As evidenced by the two-month platinum miners’ strike, working class militancy is enjoying resurgence. The weekly protests in every province are like little explosions heralding a more general conflagration. The timing could not be worse for the ruling ANC.
During another door-to-door campaign last Saturday in the Jacksonville area of Port Elizabeth, Eastern Cape province, President Jacob Zuma was heckled and booed by a crowd so hostile that bodyguards had to physically intervene. Before that, Zuma was booed at the South Africa vs. Brazil soccer match on March 5 at FNB Stadium. This is the same venue that hosted Nelson Mandela’s memorial service last year, and where Zuma was booed in front of a global audience. City Press reported that the ANC’s own internal polls show electoral support for the party slumping in 2014 to as little as 36 percent in Gauteng. The ANC won 64.4 percent of the same vote in 2009. An ANC West Rand branch chairperson said of the internal poll results, “The mistake we made was to underestimate Julius [Malema’s] boys.”
Expelled from the ANC, Malema now leads the Economic Freedom Fighters (EFF), which according to a 2013 Markinor poll could win over 7 percent of the vote in the province. Another ANC leader remarked that his party may well find itself in the “embarrassing situation where we have to go cap in hand, begging to Julius for a coalition for us to stay in power.”
In spite of his leftist rhetoric, Malema has already signalled the EFF’s readiness to serve in that capacity.
The ANC position is that protests like those at Bekkersdal are about service delivery.

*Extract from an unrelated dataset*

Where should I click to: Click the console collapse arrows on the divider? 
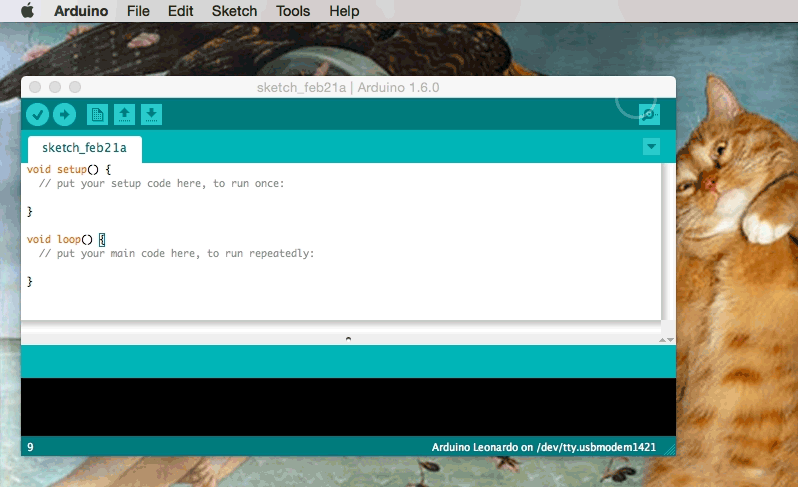666,340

More specifically, the party line is that a minority of citizens impatiently take to violence when they see that they lack the facilities already delivered to other communities, courtesy of the ANC government.
Peter Alexander and other researchers attached to the South African Research Chair in Social Change at the University of the Witwatersrand (Wits) refute such claims. In a Business Day piece, Alexander et al. point out that the very rubric “service delivery protest” has become a catch-all for issues encompassing representation, corruption, unemployment and crime. Citizens also complain about the quality of municipal services as opposed to absolute non-delivery.
The Wits researchers urge the establishment to “take into account the way in which sympathetic handling of grievances can minimise conflict, and that dishonesty and arrogance trigger disorder.” Excluding the bloodbath at Marikana, they note that 43 protesters have been killed by police since 2004. There are “no reports of police killed by protesters.”
The ANC government is heedless of all this. Already, indications are that Cyril Ramaphosa, one of the instigators of the Marikana mass murder of miners, is to serve as deputy president in the new administration. In this role, he will be entrusted with implementing the National Development Plan (NDP). Together with trigger-happy policing, the NDP, an anti-poor neoliberal blueprint, is the ruling elite’s only answer to the worsening crisis of global capitalism.
Under these circumstances, the ANC polls suggest that fully 25 percent of habitual ANC voters are undecided about their preference in the upcoming election.